Records drawn from a dataset:
━━━━━━━━━━
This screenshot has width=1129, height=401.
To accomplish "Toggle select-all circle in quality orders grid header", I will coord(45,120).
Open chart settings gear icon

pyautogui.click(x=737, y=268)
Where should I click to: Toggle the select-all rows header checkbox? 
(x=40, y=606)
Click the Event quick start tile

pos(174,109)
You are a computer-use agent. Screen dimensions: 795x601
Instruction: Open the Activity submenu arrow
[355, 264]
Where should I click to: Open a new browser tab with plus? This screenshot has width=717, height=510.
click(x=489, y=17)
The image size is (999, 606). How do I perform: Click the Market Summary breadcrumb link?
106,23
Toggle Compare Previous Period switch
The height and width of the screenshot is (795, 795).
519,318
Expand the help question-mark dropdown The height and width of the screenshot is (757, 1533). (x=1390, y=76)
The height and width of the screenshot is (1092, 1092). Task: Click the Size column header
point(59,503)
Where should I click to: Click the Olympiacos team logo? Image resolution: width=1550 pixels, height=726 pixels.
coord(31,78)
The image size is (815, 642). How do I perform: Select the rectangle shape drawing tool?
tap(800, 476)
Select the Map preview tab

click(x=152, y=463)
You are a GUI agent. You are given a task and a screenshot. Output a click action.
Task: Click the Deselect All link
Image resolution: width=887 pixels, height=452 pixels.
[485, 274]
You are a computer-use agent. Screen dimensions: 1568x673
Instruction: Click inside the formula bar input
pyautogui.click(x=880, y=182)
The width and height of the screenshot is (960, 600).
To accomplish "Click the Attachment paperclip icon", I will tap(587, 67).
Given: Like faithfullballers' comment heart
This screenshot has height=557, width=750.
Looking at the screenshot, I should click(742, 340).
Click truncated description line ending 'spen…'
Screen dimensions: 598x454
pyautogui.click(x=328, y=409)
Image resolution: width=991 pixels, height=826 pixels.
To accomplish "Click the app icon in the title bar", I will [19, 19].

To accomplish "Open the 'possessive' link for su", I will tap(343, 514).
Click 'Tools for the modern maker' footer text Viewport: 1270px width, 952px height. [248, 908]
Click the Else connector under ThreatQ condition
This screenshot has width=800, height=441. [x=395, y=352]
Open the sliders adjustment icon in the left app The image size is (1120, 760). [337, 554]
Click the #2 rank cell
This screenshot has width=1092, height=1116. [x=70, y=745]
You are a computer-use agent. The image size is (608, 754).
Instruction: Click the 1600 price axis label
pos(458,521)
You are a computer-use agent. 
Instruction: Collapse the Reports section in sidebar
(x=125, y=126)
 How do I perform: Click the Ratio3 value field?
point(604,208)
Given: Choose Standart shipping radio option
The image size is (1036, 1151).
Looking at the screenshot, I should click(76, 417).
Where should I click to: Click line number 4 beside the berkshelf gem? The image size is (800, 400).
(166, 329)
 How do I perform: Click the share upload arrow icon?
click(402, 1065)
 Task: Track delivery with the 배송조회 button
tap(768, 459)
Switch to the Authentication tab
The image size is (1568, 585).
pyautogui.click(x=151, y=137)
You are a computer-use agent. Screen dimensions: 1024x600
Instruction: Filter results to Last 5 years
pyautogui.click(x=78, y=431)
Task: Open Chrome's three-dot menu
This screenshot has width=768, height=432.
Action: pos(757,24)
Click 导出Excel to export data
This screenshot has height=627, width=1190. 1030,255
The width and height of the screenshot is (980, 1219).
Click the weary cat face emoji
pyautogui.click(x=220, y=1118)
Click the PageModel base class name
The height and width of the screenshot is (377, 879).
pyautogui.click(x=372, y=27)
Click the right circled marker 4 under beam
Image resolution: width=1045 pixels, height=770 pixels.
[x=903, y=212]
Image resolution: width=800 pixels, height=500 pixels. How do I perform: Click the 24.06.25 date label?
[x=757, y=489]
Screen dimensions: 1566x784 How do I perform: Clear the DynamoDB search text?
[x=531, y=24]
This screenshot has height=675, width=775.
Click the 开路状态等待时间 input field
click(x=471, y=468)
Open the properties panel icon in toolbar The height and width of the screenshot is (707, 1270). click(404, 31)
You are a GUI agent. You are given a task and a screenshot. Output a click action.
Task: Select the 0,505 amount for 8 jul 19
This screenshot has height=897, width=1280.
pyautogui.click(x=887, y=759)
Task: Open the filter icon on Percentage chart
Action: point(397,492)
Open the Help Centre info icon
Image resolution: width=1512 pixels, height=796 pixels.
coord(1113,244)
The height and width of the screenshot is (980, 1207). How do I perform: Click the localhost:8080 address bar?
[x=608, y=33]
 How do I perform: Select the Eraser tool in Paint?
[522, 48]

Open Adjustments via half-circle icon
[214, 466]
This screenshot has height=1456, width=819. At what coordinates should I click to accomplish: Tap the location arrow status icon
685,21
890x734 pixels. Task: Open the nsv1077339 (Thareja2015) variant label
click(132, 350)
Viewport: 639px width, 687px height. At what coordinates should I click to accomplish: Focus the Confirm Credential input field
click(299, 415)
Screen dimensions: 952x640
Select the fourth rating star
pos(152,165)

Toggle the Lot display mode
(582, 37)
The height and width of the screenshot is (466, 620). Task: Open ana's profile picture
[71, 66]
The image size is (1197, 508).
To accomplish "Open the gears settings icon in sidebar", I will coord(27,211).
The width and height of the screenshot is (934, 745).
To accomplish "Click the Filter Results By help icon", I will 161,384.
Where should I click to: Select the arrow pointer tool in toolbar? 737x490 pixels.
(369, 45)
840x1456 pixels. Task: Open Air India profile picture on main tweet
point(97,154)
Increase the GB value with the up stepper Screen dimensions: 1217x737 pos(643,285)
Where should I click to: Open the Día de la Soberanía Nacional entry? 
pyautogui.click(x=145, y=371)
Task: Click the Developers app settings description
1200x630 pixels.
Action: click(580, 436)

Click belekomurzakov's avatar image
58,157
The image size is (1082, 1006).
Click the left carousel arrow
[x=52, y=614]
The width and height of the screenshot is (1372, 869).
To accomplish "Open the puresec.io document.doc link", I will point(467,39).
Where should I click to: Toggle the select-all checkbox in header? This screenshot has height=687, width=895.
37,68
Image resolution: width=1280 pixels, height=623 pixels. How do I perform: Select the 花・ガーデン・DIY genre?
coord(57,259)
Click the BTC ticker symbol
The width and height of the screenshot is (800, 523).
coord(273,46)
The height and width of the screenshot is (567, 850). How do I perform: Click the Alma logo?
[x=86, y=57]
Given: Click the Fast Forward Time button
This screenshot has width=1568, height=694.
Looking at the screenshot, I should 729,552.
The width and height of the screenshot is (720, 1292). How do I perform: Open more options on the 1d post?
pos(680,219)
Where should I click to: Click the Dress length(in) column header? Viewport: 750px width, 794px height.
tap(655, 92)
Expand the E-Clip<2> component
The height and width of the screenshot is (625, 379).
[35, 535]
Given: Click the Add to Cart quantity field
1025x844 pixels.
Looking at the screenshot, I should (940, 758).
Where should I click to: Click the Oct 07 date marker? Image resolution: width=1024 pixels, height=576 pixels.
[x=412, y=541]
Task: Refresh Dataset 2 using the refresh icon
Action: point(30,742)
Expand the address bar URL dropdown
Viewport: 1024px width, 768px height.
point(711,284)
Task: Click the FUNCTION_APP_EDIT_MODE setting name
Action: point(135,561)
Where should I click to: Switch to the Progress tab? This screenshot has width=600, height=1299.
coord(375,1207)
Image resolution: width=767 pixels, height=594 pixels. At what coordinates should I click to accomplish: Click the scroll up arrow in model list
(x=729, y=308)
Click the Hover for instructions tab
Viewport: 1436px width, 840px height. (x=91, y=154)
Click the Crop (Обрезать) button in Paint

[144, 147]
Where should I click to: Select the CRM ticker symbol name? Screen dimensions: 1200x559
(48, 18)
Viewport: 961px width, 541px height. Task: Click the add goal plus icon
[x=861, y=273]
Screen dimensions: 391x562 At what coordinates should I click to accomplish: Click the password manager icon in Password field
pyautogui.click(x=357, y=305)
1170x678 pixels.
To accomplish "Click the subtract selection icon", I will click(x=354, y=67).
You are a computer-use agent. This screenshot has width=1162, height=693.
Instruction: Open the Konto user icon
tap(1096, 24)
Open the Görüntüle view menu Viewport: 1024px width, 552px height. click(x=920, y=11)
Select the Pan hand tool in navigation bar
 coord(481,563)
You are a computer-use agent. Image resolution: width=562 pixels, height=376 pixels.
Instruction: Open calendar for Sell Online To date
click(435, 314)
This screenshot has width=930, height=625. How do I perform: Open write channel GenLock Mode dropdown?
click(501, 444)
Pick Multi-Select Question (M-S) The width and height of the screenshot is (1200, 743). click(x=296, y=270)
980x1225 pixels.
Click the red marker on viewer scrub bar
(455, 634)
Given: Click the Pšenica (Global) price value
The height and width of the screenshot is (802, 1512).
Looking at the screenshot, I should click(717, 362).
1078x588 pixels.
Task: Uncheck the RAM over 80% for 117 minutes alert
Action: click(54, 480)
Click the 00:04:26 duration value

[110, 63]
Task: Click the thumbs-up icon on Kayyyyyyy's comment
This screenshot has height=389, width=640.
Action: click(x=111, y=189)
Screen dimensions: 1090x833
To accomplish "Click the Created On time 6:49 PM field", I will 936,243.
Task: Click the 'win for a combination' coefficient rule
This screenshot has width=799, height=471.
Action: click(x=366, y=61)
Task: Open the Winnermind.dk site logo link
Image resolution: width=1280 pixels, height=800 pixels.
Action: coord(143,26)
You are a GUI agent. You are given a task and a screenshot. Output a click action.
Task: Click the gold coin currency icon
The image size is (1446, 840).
━━━━━━━━━━
YOUR INSTRUCTIONS:
Where the word "description" appears in a line of the entries above, count that line; give only the number.

SOLUTION FOR THIS PROBLEM:
2